41

Say when using https, browser makes a request to the server and server returns its certificate including public key and the CA signature.

At this point, browser will ask its CA to verify if the given public key really belongs to the server or not?

How is this verification done by the Root cert on the browser?

To give an example: Say serverX obtained a certificate from CA "rootCA". Browser has a copy of rootCA locally stored. When the browser pings serverX and it replies with its public key+signature. Now the root CA will use its private key to decrypt the signature and make sure it is really serverX?

is it how it works?

codeforester
  • 39,467
  • 16
  • 112
  • 140
Sesh
  • 5,993
  • 4
  • 30
  • 39

4 Answers4

96

Your server creates a key pair, consisting of a private and a public key. The server never gives out the private key, of course, but everyone may obtain a copy of the public key. The public key is embedded within a certificate container format (X.509). This container consists of meta information related to the wrapped key, e.g. the IP address or domain name of a server, the owner of that server, an e-mail contact address, when the key was created, how long it is valid, for which purposes it may be used for, and many other possible values.
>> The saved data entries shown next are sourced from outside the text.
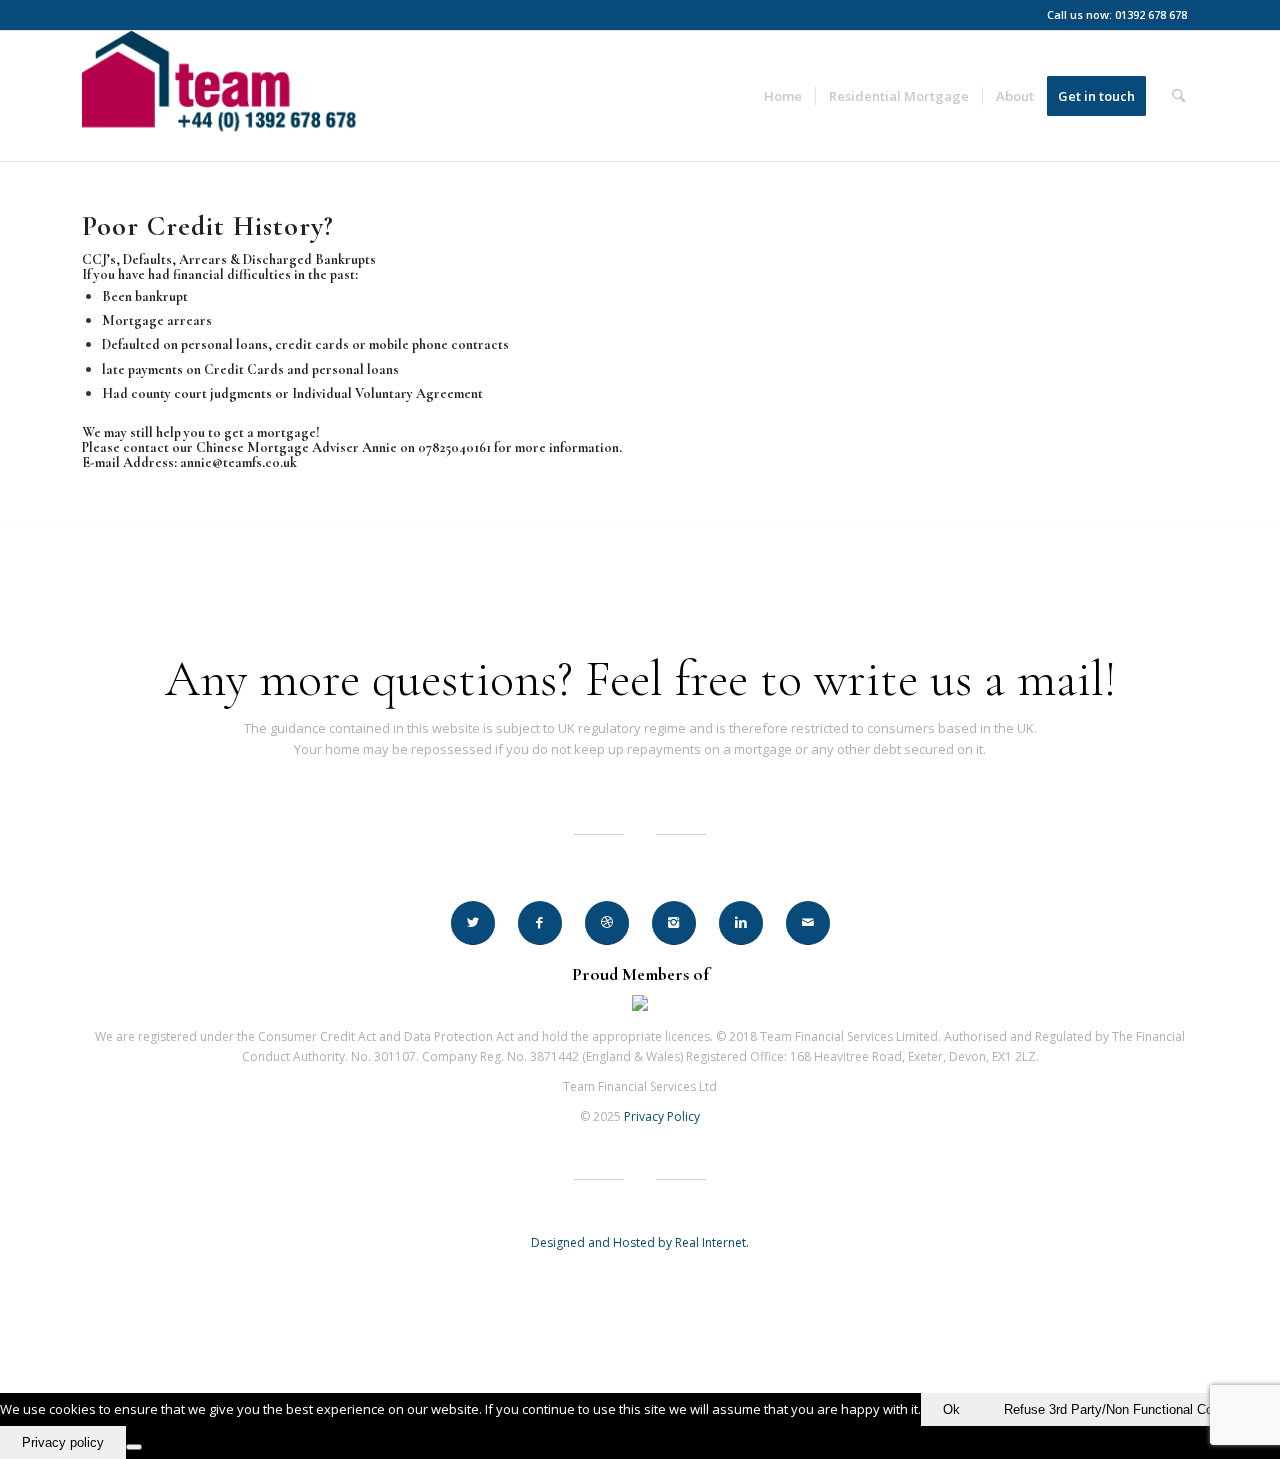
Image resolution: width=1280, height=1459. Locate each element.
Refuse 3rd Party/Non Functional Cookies (1124, 1409)
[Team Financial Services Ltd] (229, 96)
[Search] (1178, 96)
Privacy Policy (662, 1116)
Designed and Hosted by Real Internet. (640, 1242)
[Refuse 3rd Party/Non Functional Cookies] (134, 1447)
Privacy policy (63, 1442)
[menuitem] (783, 96)
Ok (951, 1409)
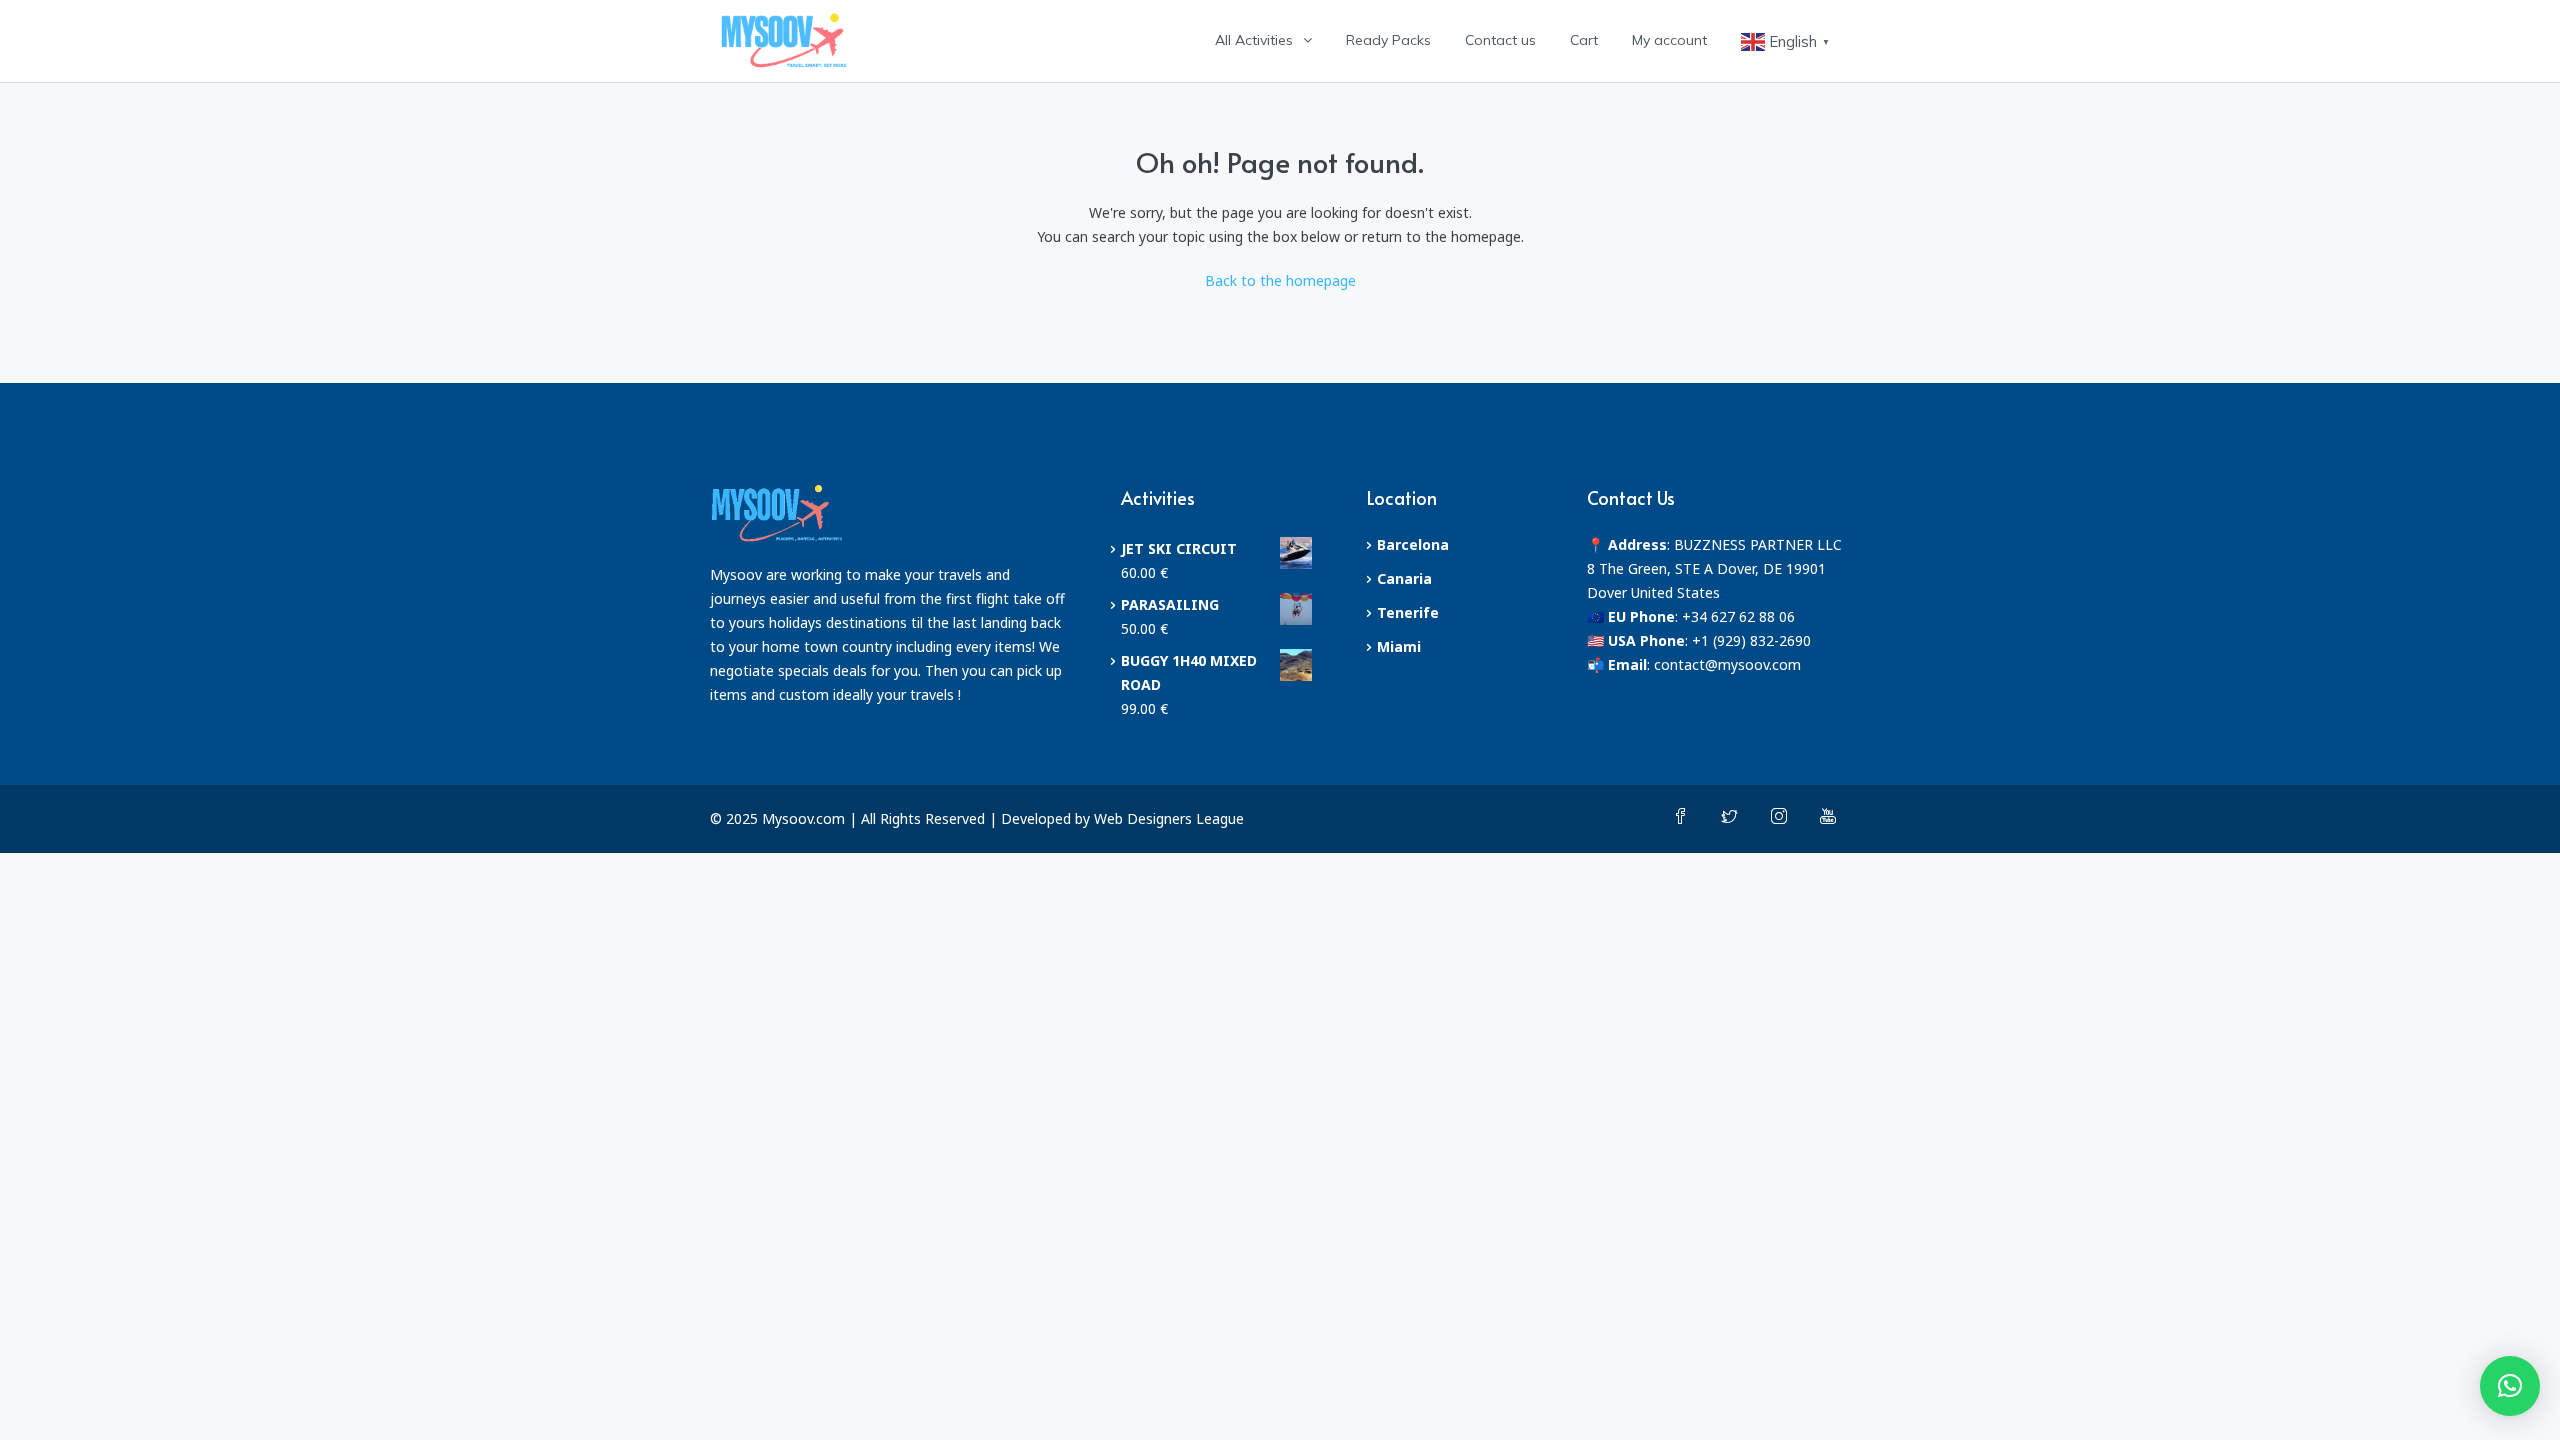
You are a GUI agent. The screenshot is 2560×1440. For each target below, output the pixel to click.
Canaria (1404, 578)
The whole container is signed by a trusted certificate authority (= CA). The CA also has a private/public key pair. You give them your certificate, they verify that the information in the container are correct (e.g. is the contact information correct, does that certificate really belong to that server) and finally sign it with their private key. The public key of the CA needs to be installed on the user system. Most well known CA certificates are included already in the default installation of your favorite OS or browser.

When now a user connects to your server, your server uses the private key to sign some random data, packs that signed data together with its certificate (= public key + meta information) and sends everything to the client. What can the client do with that information?
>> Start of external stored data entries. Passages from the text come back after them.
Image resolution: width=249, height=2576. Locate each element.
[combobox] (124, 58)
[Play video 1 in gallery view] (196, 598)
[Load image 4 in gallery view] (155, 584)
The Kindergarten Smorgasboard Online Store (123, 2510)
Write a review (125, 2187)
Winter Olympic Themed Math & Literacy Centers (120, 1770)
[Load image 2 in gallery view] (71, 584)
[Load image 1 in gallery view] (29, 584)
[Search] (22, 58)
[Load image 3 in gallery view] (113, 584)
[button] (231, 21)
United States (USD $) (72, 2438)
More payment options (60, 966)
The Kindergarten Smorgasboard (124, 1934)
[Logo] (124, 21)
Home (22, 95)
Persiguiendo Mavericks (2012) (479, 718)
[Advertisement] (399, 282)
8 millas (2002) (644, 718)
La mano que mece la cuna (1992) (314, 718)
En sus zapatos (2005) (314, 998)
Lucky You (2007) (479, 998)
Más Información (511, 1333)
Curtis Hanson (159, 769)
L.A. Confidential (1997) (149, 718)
First of all, it can use the public key within the certificate it just got sent to verify the signed data. Since only the owner of the private key is able to sign the data correctly in such a way that the public key can correctly verify the signature, it will know that whoever signed this piece of data, this person is also owning the private key to the received public key.

But what stops a hacker from intercepting the packet, replacing the signed data with data he signed himself using a different certificate and also replace the certificate with his own one? The answer is simply nothing.
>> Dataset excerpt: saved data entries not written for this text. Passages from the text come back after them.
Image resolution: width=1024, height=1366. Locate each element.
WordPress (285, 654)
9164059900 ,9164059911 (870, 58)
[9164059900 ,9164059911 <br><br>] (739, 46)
That's why after the signed data has been verified (or before it is verified) the client verifies that the received certificate has a valid CA signature. Using the already installed public CA key, it verifies that the received public key has been signed by a known and hopefully trusted CA. A certificate that is not signed is not trusted by default. The user has to explicitly trust that certificate in his browser.

Finally it checks the information within the certificate itself. Does the IP address or domain name really match the IP address or domain name of the server the client is currently talking to? If not, something is fishy!

People may wonder: What stops a hacker from just creating his own key pair and just putting your domain name or IP address into his certificate and then have it signed by a CA? Easy answer: If he does that, no CA will sign his certificate. To get a CA signature, you must prove that you are really the owner of this IP address or domain name. The hacker is not the owner, thus he cannot prove that and thus he won't get a signature.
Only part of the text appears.